"Hei, kenapa lagi kamu, Son? Suka ya sama Putri?" tanya Tono meledeknya.
"Ah, kamu, Ton. Ayo kita pulang," kata Sono tertawa gembira.
Malam semakin larut dan dingin. Kerlap-kerlip cahaya bintang menghiasi langit di atas Kota Jogja. Dan rembulan menjelang purnama bertengger di langit sebelah timur memamerkan cahayanya. Tetapi Pasar Malam Sekaten ini masih terlihat meriah. Alun-Alun Utara masih menunjukkan geliat aktivitas di dalamnya. Pengunjung masih hilir mudik dari stand ke stand. Mereka melihat-lihat barang yang dipajang di sana dan sesekali terjadi tawar menawar diantara mereka.
Terlihat Sono dan Tono berjalan keluar dan menyusuri tepi Alun-Alun Utara. Mereka melewati ibu-ibu paruh baya yang sedang menjajakan dagangan 'endhog abang'. Endhog abang berupa telur ayam matang dengan kulit yang diberi warna merah dan ditusuk dengan bilah bambu serta dihiasi kertas berwarna-warni.
Bilah-bilah bambu itu ditancapkan dan disusun rapi pada sepotong batang pisang (gedebog, bahasa Jawa) yang diletakkan di dalam 'tenggok', sebuah wadah dari anyaman bambu. Jajanan ini merupakan makanan khas dari tradisi Sekaten.
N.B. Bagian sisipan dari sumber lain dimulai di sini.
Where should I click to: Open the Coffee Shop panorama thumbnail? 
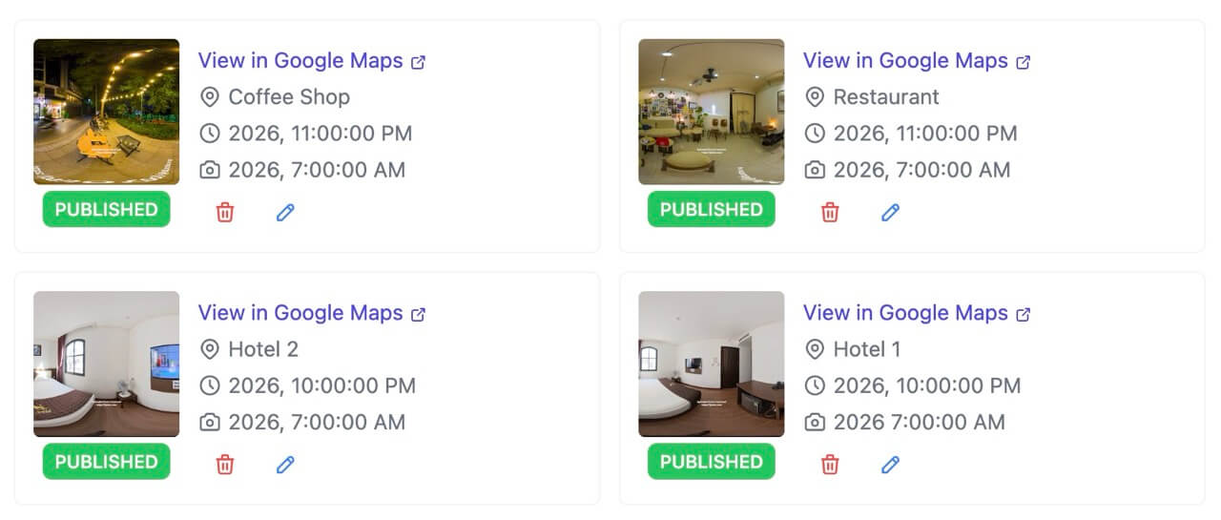106,112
Mereka berhenti sejenak untuk membeli beberapa tusuk endhog abang. Kemudian menuju tempat parkir sepeda dan segera mengayuh sepedanya meninggalkan arena Sekaten menuju utara menyusuri Jalan Malioboro di waktu malam.
Jalan itu masih saja ramai dan padat oleh pedagang kaki lima. Dan ketika malam semakin larut tempat itu  akan berubah menjadi warung-warung lesehan dengan berbagai macam menu kuliner tersaji di sana. Warung lesehan merupakan sebuah tempat nongkrong bagi para pengunjung dan wisatawan luar kota dan manca negara yang ingin menikmati suasana malam di Kota Jogja. Keramaian malam itu tidak mempengaruhi angan-angan Sono dan Tono. Sepanjang perjalanan pulang mereka lebih banyak diam memikirkan kejadian tadi.
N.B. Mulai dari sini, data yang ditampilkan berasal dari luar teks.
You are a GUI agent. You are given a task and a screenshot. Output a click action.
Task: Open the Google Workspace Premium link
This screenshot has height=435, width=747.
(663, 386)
"Putri ... siapakah dia? Ada perasaan yang belum pernah aku rasakan selama ini ketika aku bertemu dengan seorang cewek. Dan rasa itu juga tidak bisa aku ungkapkan padanya. Apakah aku ... menyukainya?" kata Sono dalam hati.
"Hmm ... rupanya sahabatku mulai mengenal cinta. Cinta monyet ... cinta pada pandangan pertama," gumam Tono sambil melirik ke arah sahabatnya.
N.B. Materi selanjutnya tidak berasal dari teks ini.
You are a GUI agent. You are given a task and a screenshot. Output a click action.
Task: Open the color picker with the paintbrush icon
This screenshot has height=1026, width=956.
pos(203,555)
Kotak-kotak lampu hias berwarna hijau tua dan tergantung pada tiang-tiang  lampu menghiasi kanan-kiri Jalan Malioboro. Gemerlap lampu-lampu jalanan yang menjadi ciri khas kota Jogja itu menerangi perjalanan mereka melintasi Stasiun Tugu dan perempatan Tugu Pal Putih sampai di pinggiran Kota Jogja bagian utara.
Mereka berdua masih terdiam larut dalam angannya masing-masing ketika melewati sebuah selokan panjang yang membelah Kota Jogja di bagian utara. Roda-roda sepeda mereka terus berputar pelan menyusuri jalan beraspal itu dan melewati jalan lingkar utara. Mereka kemudian berbelok masuk ke sebuah jalan kampung hingga tiba di sebuah persimpangan. Mereka saling melambaikan tangan dan berpisah untuk sementara waktu. Tono berhenti sebentar memperhatikan Sono mengayuh sepedanya hingga menghilang di kegelapan malam.